Задания:
a - Проверьте, согласуются ли с фрагментом о концепции Ильина утверждения (i) «Путь духовного обновления» датирован 1937 годом; (ii) разговор в «Пути духовного обновления» начинается с темы семьи; (iii) в том, что нужно стремиться к преодолению войны, Толстой и толстовцы правы. На каждое ответьте «да» или «нет» и подтвердите ответ точной цитатой из фрагмента.
b - Изложите фрагмент о концепции Ильина в двух предложениях.
c - Перепишите слово в слово всё, что стоит во фрагменте о концепции Ильина начиная со слов «Сегодня это и» и вплоть до слов «писателем Львом Толстым.».

Текстовый блок:
------------------------------------------------------------------------
Особая правота концепции Ильина - в защите правового государства
и спокойствия граждан. Правовое государство вынуждено применить
силу для того, чтобы, скажем, противостоять тоталитаризму,
фашизму, угрозе гражданской войны. Ильин имел в виду, конечно,
оправдание вооруженного сопротивления белой власти, белой гвардии
коммунистического режиму. Но дело было не только в этом. Пока
не уничтожена война, нужно всячески стремиться к ее преодолению.
Тут Толстой и толстовцы правы. Но Ильин показывает, насколько в
неравном положении оказывается наглое, авторитарное, фашистское
насилие, не знающее никаких препон и пределов, не ценящее человеческую
жизнь, с одной стороны, - и либеральное, мягкое правление,
которое связывает себя установлениями права, с другой стороны. Это
одна из глубочайших дилемм и трагедий социальной жизни XX в. Что
делать: поддаваться фашизму, его наглости, его неправовому натиску?
Или здесь возможны какие-то меры, решения, ограниченное, опирающееся
на закон использование силы - с надеждой, что ее применение
будет самым минимальным? Оправдано ли силой погасить небольшой
очаг потенциальной гражданской войны во имя того, чтобы
она не заполыхала над всей страной и не переросла в войну мировую?
Сегодня это и вопрос о возможной мере принуждения и насилия над
терроризмом. Итак, ставятся животрепещущие вопросы, и многие
вспышки гражданских, националистических, религиозных войн в нашем
столетии показывают, насколько не устарел спор выдающегося
философа Ивана Ильина с великим писателем Львом Толстым.
"ПУТЬ ДУХОВНОГО ОБНОВЛЕНИЯ"
"Путь духовного обновления" (1937) - философский труд Ильина,
который посвящен проблемам веры, любви, свободы, совести, семьи,
Родины, национализма, правосознания, государства, частной собственности.
Вот эти категории Ильин и поставил в центр своего страстного
исследования, вернее, даже не исследования, а доверительного
разговора с читателями.
Совсем неслучайно разговор начинается с веры. Разбирая проблему
истины и проблему веры, Ильин с самого начала констатирует:
человек и человечество оперируют множеством истин. Мы знаем таблицу
умножения, геометрические теоремы, химические формулы, географические
данные, установленные исторические факты, законы логики.
------------------------------------------------------------------------
[Строки целевых позиций]
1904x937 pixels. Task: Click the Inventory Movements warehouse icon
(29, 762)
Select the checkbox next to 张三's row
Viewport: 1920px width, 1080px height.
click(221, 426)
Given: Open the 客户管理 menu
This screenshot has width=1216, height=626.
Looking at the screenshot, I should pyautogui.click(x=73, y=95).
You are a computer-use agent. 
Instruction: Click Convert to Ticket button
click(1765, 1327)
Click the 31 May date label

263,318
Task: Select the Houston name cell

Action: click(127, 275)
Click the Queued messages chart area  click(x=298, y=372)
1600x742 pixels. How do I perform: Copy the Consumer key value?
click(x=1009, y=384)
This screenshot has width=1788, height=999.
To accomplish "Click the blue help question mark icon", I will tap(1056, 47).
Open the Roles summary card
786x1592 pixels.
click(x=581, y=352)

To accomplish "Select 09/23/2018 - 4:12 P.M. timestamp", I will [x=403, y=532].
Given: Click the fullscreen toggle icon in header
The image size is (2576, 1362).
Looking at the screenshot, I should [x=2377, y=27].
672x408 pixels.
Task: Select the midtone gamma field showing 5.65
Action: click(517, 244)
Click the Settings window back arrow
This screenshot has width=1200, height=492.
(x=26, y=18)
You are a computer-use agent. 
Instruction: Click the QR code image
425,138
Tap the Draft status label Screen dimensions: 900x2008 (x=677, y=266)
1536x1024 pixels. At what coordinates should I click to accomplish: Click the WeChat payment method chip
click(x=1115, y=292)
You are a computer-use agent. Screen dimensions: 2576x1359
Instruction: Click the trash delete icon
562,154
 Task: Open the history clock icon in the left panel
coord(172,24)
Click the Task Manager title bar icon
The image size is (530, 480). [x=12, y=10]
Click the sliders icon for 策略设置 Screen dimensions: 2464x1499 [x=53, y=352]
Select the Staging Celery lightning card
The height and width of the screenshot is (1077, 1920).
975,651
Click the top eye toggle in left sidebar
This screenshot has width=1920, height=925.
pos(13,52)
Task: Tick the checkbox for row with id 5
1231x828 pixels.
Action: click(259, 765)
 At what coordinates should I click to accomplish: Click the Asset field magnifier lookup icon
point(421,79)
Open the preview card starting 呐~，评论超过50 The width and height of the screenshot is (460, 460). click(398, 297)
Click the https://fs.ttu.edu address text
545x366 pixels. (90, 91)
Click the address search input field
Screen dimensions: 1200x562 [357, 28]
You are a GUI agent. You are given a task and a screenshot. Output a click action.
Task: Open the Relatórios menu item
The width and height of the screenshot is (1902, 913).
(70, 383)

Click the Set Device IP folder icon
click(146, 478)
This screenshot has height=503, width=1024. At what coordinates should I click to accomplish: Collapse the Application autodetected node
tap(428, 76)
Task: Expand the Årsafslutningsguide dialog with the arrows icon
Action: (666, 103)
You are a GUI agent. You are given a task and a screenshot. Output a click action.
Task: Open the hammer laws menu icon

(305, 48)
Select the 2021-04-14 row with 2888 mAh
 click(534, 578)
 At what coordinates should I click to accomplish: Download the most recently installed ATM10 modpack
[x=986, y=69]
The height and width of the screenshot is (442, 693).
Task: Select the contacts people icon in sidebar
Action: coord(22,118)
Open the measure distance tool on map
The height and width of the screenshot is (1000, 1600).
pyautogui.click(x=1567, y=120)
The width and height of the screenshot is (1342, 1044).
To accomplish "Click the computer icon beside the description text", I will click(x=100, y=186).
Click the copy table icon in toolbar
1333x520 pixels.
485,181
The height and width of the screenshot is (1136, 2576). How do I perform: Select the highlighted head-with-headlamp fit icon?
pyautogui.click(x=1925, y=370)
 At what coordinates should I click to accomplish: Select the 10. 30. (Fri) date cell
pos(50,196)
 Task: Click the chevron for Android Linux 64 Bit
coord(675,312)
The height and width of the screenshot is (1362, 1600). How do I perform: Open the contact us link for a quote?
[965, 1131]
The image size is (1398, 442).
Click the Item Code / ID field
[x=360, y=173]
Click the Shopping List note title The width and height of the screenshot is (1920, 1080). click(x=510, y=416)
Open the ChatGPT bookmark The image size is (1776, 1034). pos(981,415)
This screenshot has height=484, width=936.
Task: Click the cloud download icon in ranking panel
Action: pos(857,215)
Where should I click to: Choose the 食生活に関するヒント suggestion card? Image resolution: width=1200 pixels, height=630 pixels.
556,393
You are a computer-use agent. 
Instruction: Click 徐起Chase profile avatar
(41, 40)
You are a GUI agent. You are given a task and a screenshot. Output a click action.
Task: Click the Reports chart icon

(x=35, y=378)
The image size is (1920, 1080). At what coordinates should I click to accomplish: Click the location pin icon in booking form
------------------------------------------------------------------------
Ответы к заданиям:
a -
(i) Да: «"Путь духовного обновления" (1937) - философский труд Ильина».
(ii) Нет: «Совсем неслучайно разговор начинается с веры».
(iii) Да: «Тут Толстой и толстовцы правы».

b - Концепция Ильина защищает правовое государство, которое вынуждено применять силу против тоталитаризма, фашизма и угрозы гражданской войны, а войны нашего столетия показывают, что спор Ильина с Толстым не устарел. В труде «Путь духовного обновления» (1937) Ильин рассматривает проблемы веры, любви, свободы, совести, семьи, Родины и государства и начинает разговор с веры.

c -
Сегодня это и вопрос о возможной мере принуждения и насилия над
терроризмом. Итак, ставятся животрепещущие вопросы, и многие
вспышки гражданских, националистических, религиозных войн в нашем
столетии показывают, насколько не устарел спор выдающегося
философа Ивана Ильина с великим писателем Львом Толстым.